■ Collected data entries
==*==

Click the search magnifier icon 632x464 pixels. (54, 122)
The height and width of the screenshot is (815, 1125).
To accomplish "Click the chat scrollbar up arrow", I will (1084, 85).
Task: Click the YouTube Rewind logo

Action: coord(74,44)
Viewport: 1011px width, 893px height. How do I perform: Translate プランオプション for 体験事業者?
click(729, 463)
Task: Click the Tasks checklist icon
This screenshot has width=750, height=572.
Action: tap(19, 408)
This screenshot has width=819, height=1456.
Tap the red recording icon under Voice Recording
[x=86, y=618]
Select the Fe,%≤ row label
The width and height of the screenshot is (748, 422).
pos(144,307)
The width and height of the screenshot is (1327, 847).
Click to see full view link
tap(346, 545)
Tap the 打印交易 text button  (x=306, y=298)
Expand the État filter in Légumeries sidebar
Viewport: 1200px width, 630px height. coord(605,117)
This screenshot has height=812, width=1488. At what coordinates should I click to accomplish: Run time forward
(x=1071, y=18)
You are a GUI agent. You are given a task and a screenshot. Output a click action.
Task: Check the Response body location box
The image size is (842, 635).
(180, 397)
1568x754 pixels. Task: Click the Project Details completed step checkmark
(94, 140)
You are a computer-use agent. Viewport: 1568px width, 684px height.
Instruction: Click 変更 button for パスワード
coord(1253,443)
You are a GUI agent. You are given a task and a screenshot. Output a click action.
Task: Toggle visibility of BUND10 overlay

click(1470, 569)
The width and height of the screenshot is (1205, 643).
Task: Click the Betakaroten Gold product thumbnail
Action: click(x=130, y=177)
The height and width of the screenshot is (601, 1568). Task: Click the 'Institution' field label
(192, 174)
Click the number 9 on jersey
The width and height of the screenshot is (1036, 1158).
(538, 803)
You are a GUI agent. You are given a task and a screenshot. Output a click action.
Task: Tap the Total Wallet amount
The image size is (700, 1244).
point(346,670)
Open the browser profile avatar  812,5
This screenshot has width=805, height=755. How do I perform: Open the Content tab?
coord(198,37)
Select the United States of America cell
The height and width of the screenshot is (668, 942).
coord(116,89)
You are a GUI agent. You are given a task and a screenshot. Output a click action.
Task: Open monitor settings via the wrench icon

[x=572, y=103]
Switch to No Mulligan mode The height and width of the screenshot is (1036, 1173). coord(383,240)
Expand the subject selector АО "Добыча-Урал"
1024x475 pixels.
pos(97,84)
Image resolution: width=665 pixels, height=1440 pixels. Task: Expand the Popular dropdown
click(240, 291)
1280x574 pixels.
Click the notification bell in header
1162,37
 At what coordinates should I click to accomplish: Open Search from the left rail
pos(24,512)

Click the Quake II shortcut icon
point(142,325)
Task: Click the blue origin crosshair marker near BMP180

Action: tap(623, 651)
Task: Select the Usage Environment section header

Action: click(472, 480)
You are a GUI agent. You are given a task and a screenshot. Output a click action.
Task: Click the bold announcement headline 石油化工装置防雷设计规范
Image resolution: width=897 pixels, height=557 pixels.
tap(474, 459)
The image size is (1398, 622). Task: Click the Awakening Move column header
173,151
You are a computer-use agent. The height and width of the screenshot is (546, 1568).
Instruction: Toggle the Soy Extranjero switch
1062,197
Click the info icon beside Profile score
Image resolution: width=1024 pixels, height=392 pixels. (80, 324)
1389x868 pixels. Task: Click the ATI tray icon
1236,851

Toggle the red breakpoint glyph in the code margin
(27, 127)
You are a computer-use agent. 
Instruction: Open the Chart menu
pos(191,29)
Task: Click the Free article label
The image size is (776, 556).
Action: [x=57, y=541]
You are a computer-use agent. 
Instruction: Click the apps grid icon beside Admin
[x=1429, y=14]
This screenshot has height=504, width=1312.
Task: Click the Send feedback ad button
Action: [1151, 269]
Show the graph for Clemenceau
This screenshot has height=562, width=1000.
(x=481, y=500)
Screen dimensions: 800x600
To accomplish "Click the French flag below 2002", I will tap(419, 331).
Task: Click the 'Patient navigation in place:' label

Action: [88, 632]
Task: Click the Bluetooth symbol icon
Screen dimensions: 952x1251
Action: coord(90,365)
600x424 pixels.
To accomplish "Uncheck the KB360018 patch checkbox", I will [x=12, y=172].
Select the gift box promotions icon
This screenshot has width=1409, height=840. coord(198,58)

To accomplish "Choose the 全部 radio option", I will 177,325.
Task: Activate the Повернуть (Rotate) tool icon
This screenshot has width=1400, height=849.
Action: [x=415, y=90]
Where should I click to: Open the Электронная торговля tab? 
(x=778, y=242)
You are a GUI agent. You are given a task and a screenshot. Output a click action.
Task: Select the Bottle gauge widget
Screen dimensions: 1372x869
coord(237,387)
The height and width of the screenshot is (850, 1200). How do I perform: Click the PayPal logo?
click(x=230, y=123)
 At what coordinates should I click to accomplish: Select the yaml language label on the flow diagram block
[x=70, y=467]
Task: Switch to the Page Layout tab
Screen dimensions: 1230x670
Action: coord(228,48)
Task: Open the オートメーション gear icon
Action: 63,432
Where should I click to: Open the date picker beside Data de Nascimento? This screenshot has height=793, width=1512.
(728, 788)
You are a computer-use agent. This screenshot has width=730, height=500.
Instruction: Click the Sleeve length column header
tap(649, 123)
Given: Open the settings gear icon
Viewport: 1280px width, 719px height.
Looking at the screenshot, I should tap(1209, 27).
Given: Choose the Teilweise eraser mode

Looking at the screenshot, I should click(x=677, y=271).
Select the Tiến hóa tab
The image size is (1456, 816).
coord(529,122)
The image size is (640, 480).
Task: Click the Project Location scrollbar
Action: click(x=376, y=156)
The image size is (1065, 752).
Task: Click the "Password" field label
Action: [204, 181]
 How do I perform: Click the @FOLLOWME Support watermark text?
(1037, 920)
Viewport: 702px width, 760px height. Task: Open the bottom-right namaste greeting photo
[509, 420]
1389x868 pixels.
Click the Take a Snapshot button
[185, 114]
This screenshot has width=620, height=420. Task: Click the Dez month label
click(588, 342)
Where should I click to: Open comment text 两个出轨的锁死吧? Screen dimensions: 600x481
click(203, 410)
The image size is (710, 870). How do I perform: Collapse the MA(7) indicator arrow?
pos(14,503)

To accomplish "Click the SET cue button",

==*==

■ HOW TO COMPLETE THIS TASK
Could you copy each line above word for word?

■ SOLUTION
Click the search magnifier icon 632x464 pixels. (54, 122)
The height and width of the screenshot is (815, 1125).
To accomplish "Click the chat scrollbar up arrow", I will (1084, 85).
Task: Click the YouTube Rewind logo

Action: coord(74,44)
Viewport: 1011px width, 893px height. How do I perform: Translate プランオプション for 体験事業者?
click(729, 463)
Task: Click the Tasks checklist icon
This screenshot has width=750, height=572.
Action: tap(19, 408)
This screenshot has width=819, height=1456.
Tap the red recording icon under Voice Recording
[x=86, y=618]
Select the Fe,%≤ row label
The width and height of the screenshot is (748, 422).
pos(144,307)
The width and height of the screenshot is (1327, 847).
Click to see full view link
tap(346, 545)
Tap the 打印交易 text button  (x=306, y=298)
Expand the État filter in Légumeries sidebar
Viewport: 1200px width, 630px height. coord(605,117)
This screenshot has height=812, width=1488. At what coordinates should I click to accomplish: Run time forward
(x=1071, y=18)
You are a GUI agent. You are given a task and a screenshot. Output a click action.
Task: Check the Response body location box
The image size is (842, 635).
(180, 397)
1568x754 pixels. Task: Click the Project Details completed step checkmark
(94, 140)
You are a computer-use agent. Viewport: 1568px width, 684px height.
Instruction: Click 変更 button for パスワード
coord(1253,443)
You are a GUI agent. You are given a task and a screenshot. Output a click action.
Task: Toggle visibility of BUND10 overlay

click(1470, 569)
The width and height of the screenshot is (1205, 643).
Task: Click the Betakaroten Gold product thumbnail
Action: click(x=130, y=177)
The height and width of the screenshot is (601, 1568). Task: Click the 'Institution' field label
(192, 174)
Click the number 9 on jersey
The width and height of the screenshot is (1036, 1158).
(538, 803)
You are a GUI agent. You are given a task and a screenshot. Output a click action.
Task: Tap the Total Wallet amount
The image size is (700, 1244).
point(346,670)
Open the browser profile avatar  812,5
This screenshot has width=805, height=755. How do I perform: Open the Content tab?
coord(198,37)
Select the United States of America cell
The height and width of the screenshot is (668, 942).
coord(116,89)
You are a GUI agent. You are given a task and a screenshot. Output a click action.
Task: Open monitor settings via the wrench icon

[x=572, y=103]
Switch to No Mulligan mode The height and width of the screenshot is (1036, 1173). coord(383,240)
Expand the subject selector АО "Добыча-Урал"
1024x475 pixels.
pos(97,84)
Image resolution: width=665 pixels, height=1440 pixels. Task: Expand the Popular dropdown
click(240, 291)
1280x574 pixels.
Click the notification bell in header
1162,37
 At what coordinates should I click to accomplish: Open Search from the left rail
pos(24,512)

Click the Quake II shortcut icon
point(142,325)
Task: Click the blue origin crosshair marker near BMP180

Action: tap(623, 651)
Task: Select the Usage Environment section header

Action: click(472, 480)
You are a GUI agent. You are given a task and a screenshot. Output a click action.
Task: Click the bold announcement headline 石油化工装置防雷设计规范
Image resolution: width=897 pixels, height=557 pixels.
tap(474, 459)
The image size is (1398, 622). Task: Click the Awakening Move column header
173,151
You are a computer-use agent. The height and width of the screenshot is (546, 1568).
Instruction: Toggle the Soy Extranjero switch
1062,197
Click the info icon beside Profile score
Image resolution: width=1024 pixels, height=392 pixels. (80, 324)
1389x868 pixels. Task: Click the ATI tray icon
1236,851

Toggle the red breakpoint glyph in the code margin
(27, 127)
You are a computer-use agent. 
Instruction: Open the Chart menu
pos(191,29)
Task: Click the Free article label
The image size is (776, 556).
Action: [x=57, y=541]
You are a computer-use agent. 
Instruction: Click the apps grid icon beside Admin
[x=1429, y=14]
This screenshot has height=504, width=1312.
Task: Click the Send feedback ad button
Action: [1151, 269]
Show the graph for Clemenceau
This screenshot has height=562, width=1000.
(x=481, y=500)
Screen dimensions: 800x600
To accomplish "Click the French flag below 2002", I will tap(419, 331).
Task: Click the 'Patient navigation in place:' label

Action: [88, 632]
Task: Click the Bluetooth symbol icon
Screen dimensions: 952x1251
Action: coord(90,365)
600x424 pixels.
To accomplish "Uncheck the KB360018 patch checkbox", I will [x=12, y=172].
Select the gift box promotions icon
This screenshot has width=1409, height=840. coord(198,58)

To accomplish "Choose the 全部 radio option", I will 177,325.
Task: Activate the Повернуть (Rotate) tool icon
This screenshot has width=1400, height=849.
Action: [x=415, y=90]
Where should I click to: Open the Электронная торговля tab? 
(x=778, y=242)
You are a GUI agent. You are given a task and a screenshot. Output a click action.
Task: Select the Bottle gauge widget
Screen dimensions: 1372x869
coord(237,387)
The height and width of the screenshot is (850, 1200). How do I perform: Click the PayPal logo?
click(x=230, y=123)
 At what coordinates should I click to accomplish: Select the yaml language label on the flow diagram block
[x=70, y=467]
Task: Switch to the Page Layout tab
Screen dimensions: 1230x670
Action: coord(228,48)
Task: Open the オートメーション gear icon
Action: 63,432
Where should I click to: Open the date picker beside Data de Nascimento? This screenshot has height=793, width=1512.
(728, 788)
You are a computer-use agent. This screenshot has width=730, height=500.
Instruction: Click the Sleeve length column header
tap(649, 123)
Given: Open the settings gear icon
Viewport: 1280px width, 719px height.
Looking at the screenshot, I should tap(1209, 27).
Given: Choose the Teilweise eraser mode

Looking at the screenshot, I should click(x=677, y=271).
Select the Tiến hóa tab
The image size is (1456, 816).
coord(529,122)
The image size is (640, 480).
Task: Click the Project Location scrollbar
Action: click(x=376, y=156)
The image size is (1065, 752).
Task: Click the "Password" field label
Action: [204, 181]
 How do I perform: Click the @FOLLOWME Support watermark text?
(1037, 920)
Viewport: 702px width, 760px height. Task: Open the bottom-right namaste greeting photo
[509, 420]
1389x868 pixels.
Click the Take a Snapshot button
[185, 114]
This screenshot has width=620, height=420. Task: Click the Dez month label
click(588, 342)
Where should I click to: Open comment text 两个出轨的锁死吧? Screen dimensions: 600x481
click(203, 410)
The image size is (710, 870). How do I perform: Collapse the MA(7) indicator arrow?
pos(14,503)

To accomplish "Click the SET cue button",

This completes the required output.